Jensen-Shannon Divergence (JSD) quantifies how much the SNV changes predicted chromatin accessibility between the reference and alternative alleles, by comparing the predicted chromatin accessibility profile of the alternative sequence to that of the reference sequence.
JSD Plot
For a given model, we take a random ~5% of all variants
and rank them based on their JSD and plot this rank against the JSD value. In the plot, this
distribution is depicted as a line. This line has an “elbow” and a “knee” on the extremes of the
x-axis which we interpret as the most impactful variants. We only provide importance score plots for
variants that fall in these tails of the distribution because the rest of the variants have low
predicted impact and should not be interpreted further. The blue dot on the JSD graph represents
where the JSD for the input SNV falls within the rank-sorted graph for the specified cell type.
JSD Table
The JSD Table reports values across all seven cell
types. To capture directionality, each raw JSD value is multiplied by the sign of the log-count
difference between the alternate and reference allele. A positive directional JSD value indicates
that the alternate allele increases chromatin accessibility, whereas the negative value indicates
reduced accessibility. Each directional JSD is also evaluated against its corresponding
cell-specific threshold and displayed as either green or red depending on if the value is
significant or not, respectively. The threshold values for all cell types are shown below.

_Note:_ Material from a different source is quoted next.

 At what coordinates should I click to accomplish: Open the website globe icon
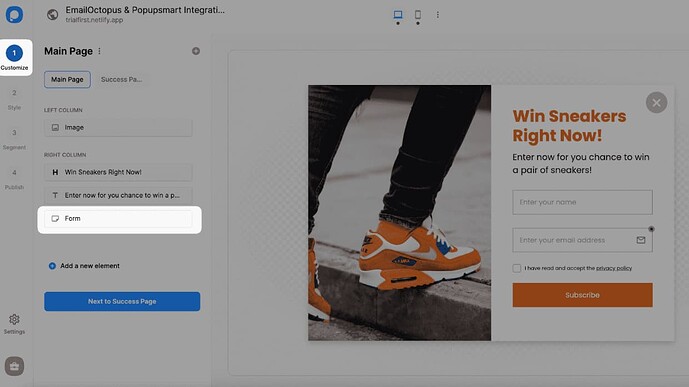pos(53,14)
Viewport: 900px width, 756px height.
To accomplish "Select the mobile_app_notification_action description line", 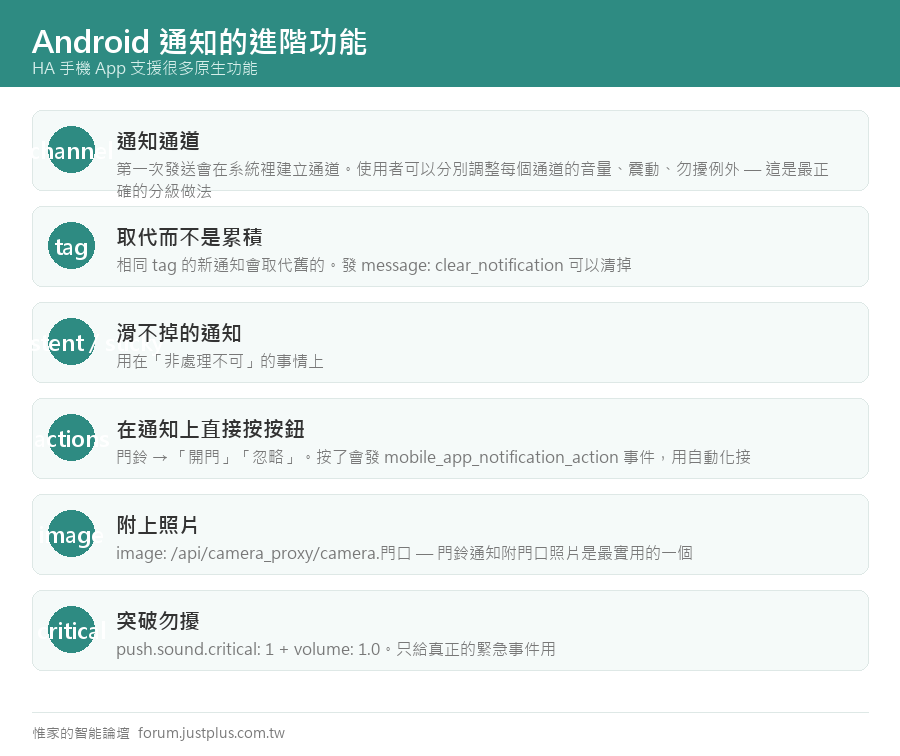I will pos(433,458).
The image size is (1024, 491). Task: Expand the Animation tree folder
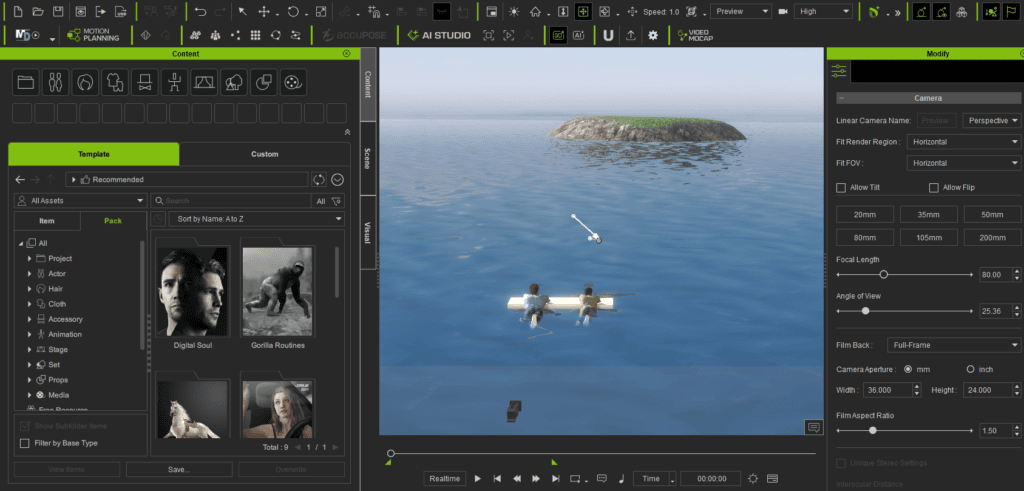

| Cell Type | Lower Threshold | Upper Threshold |
|---|---|---|
| Astrocyte | -0.024331 | 0.024662 |
| Excitatory | -0.026288 | 0.026234 |
| Oligo | -0.021326 | 0.020858 |
| MSN | -0.014544 | 0.014625 |
| Microglia | -0.021404 | 0.021923 |
| OPCs | -0.023509 | 0.023406 |
| Striatal | -0.025072 | 0.026533 |
The SNV in Peak plot shows the normalized chromatin accessibility signal in the vicinity of the variant. We also show a horizontal dotted line which represents the average normalized chromatin accessibility signal within peak regions. This allows for interpretation of whether the given variant falls within a putative peak of chromatin accessibility. The vertical red line represents the position of the SNV, with the x-axis representing the relative genomic position in kilobase pairs and the y-axis representing the normalized chromatin accessibility signal.
The VEP Platform allows users to download the displayed results. The button is shown in the bottom right corner and will initiate the download of a zip file containing four files. The profile_predictions.csv file contains the profile predictions of the reference allele and the alternative allele. The shap_scores.csv file contains the quantified contribution of each nucleotide base at each position in the input sequence to the predicted chromatin accessibility signal. The other two files are the pdf and svg versions of the seven displayed plots.
While the VEP Platform provides valuable insights, users should be aware of its limitations:
1. These predictions reflect the results from a single fold, whereas it is standard practice to average predictions across multiple folds to reduce variability and noise.
2. The model predictions may be less accurate outside of peak regions, as the models were trained exclusively on sequences from peak regions.